In this game you get what you pay for and life's cheap.
Not oozing any more, or I wasn't aware of it, was perhaps getting used to it, the slow letting of blood. It was venous, not arterial, otherwise I'd have been soaked by now and weakening. I tried to walk as upright as I could because they might not have been near enough, the others, to know what had happened, but they'd catch on soon enough if I looked winged and then they'd make a rush to finish me off while I couldn't defend myself, though they'd be wrong there, my good friend, you will kindly refrain from composing my bloody epitaph while I'm still on my feet, and if you've e
ver tried chewing on a turkey's gizzard you'll know what I mean.
Narrower streets, these, running off Treptower Park, with the Wall half a mile away, less than that, a floodlit concrete dam strong in the night, strong enough to hold back the flow of humanity that would otherwise surge to meet its kind. If only someone would blast a hole in that bloody thing and let the world get on with its business, no one behind me when I turned a corner and looked back, no one, and that was a worry because there was no reason for them to leave my tracks; even if I'd gone for the throat instead of the carotid and dropped him to a quick death they wouldn't have gone near him: casualties were to be expected on this busy night.

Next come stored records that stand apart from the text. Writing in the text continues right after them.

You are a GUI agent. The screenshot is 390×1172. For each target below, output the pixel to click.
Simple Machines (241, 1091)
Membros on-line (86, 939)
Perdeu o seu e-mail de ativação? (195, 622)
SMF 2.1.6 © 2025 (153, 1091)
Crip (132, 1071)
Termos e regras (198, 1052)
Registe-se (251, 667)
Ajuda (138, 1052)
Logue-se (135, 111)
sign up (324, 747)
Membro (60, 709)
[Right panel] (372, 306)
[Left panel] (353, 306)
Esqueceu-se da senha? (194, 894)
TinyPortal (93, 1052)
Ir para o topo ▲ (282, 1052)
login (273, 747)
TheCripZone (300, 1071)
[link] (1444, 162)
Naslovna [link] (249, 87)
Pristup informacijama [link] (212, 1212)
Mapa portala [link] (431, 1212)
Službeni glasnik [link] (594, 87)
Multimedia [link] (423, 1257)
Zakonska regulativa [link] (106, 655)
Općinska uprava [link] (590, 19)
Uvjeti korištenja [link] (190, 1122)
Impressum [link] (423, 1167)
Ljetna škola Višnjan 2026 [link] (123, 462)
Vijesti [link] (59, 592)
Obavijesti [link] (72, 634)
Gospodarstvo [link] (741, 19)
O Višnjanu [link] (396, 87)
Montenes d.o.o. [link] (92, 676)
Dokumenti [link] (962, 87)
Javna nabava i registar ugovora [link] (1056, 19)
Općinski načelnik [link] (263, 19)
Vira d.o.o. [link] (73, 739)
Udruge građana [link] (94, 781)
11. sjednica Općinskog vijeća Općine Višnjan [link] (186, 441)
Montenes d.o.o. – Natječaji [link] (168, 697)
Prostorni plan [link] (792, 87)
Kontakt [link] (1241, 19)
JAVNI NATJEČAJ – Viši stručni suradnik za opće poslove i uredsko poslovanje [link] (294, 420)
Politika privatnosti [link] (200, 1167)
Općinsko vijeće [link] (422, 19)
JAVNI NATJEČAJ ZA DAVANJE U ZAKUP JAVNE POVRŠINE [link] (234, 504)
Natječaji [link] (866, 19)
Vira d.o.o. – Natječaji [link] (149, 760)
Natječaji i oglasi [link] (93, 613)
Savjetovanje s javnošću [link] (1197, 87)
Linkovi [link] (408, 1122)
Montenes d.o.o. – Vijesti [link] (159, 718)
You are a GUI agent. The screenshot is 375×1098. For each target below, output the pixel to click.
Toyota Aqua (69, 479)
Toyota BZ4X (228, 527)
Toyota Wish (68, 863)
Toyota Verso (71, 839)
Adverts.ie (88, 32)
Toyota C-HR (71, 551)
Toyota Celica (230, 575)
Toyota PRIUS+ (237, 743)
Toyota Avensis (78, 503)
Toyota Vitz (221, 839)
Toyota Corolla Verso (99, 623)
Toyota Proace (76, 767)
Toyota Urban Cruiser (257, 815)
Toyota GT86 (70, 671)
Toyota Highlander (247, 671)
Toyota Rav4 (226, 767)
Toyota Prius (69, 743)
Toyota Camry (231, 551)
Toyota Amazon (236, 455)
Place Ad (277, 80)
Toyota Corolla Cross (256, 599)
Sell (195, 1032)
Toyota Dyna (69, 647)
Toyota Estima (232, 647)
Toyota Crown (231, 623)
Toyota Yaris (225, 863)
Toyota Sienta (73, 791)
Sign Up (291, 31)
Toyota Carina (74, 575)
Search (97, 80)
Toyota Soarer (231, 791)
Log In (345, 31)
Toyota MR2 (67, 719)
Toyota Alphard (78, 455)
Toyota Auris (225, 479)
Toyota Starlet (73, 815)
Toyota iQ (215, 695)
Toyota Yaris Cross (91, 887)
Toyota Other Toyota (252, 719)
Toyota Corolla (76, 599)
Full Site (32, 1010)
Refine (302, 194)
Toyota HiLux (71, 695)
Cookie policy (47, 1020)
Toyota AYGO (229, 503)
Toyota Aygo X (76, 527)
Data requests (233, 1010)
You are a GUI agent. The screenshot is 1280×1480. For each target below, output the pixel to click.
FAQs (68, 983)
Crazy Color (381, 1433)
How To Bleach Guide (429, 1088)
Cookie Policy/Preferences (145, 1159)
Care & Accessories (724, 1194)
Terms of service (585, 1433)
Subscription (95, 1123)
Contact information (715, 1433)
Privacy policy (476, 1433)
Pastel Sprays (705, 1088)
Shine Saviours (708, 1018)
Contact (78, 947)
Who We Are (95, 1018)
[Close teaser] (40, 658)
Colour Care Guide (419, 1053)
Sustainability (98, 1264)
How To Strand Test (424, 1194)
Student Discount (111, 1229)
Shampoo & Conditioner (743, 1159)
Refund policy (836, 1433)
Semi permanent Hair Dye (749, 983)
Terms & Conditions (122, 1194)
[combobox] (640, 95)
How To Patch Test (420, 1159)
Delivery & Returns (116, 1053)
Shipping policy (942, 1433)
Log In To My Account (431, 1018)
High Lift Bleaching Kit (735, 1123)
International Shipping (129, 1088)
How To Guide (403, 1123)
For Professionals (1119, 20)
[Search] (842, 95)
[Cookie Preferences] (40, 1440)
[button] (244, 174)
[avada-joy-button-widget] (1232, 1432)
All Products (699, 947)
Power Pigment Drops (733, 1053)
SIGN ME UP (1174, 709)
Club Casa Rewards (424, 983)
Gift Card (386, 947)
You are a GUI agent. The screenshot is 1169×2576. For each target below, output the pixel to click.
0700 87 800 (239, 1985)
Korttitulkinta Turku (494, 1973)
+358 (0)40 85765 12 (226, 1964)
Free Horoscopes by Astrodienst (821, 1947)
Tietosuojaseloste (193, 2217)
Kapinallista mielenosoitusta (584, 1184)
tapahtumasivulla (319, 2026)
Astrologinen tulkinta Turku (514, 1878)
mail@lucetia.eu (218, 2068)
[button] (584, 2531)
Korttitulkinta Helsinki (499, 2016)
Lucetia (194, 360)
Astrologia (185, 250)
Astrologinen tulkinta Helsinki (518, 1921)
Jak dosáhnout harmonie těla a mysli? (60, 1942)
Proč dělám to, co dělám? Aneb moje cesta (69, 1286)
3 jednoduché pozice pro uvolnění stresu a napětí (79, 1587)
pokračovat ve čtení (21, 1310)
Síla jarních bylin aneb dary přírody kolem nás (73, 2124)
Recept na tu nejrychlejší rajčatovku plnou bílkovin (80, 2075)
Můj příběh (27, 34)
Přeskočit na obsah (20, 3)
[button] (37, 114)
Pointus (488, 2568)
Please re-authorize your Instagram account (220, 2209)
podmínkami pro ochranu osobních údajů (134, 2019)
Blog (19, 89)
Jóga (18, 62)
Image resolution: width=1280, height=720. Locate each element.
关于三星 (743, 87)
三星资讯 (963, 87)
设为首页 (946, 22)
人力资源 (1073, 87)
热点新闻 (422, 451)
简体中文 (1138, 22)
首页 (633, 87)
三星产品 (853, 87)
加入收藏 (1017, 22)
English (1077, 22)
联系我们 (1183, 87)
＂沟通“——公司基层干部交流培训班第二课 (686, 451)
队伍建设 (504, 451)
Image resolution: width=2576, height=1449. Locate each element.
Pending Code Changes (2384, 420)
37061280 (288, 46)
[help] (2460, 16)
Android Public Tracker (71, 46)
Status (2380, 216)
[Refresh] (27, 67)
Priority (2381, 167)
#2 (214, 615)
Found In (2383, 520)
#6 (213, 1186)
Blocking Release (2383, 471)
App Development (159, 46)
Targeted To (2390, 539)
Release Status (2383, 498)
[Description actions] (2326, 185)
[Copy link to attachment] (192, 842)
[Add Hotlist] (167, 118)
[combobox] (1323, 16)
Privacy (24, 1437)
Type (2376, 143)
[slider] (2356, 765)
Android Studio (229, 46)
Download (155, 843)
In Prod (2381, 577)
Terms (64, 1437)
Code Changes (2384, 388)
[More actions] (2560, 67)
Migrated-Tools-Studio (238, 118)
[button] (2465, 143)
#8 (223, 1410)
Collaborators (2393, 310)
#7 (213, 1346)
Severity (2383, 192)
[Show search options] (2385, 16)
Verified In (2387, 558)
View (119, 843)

A patch of waste-ground with a big rubbish bin against a rotting fence, and I moved into its shadow and sat on the frosty dirt and made a wad of my handkerchief and opened my coat and pulled up my sweater and put the wad over the wound in my side and held it there until it stuck to the blood; I wouldn't see much if I tried to look: a wound is a wound and if it looked big enough to need medical attention it'd have to wait in any case until this night's work was done.
I still couldn't see them anywhere near; in the sour light from the street lamps here I would have picked out movement but there wasn't any. I was alone.
I was alone and one of two things must have happened: either I'd put too much power behind the half-fist when I'd gone for that man's carotid nerve and he'd never got up again and they'd decided that two dead in the field was enough, or Yasolev had ordered another of them snatched and they'd been called off, which was exactly what I'd warned Cone could happen, Gott strafe them, this was a solo operation and I didn't want any interference.
It was half-past ten and I moved from the shadow of the rubbish bin and crossed the street and found cover at the corner of Richterstrasse and checked the environment and it was blank, still blank. But the light was tricky because at some time or other there'd been a spate of escape attempts in this area and I was within a couple of hundred yards of the Wall and the searchlight they'd installed there was sweeping the ground and flickering across the buildings and the gaps between them with the intermittent effect of a strobe.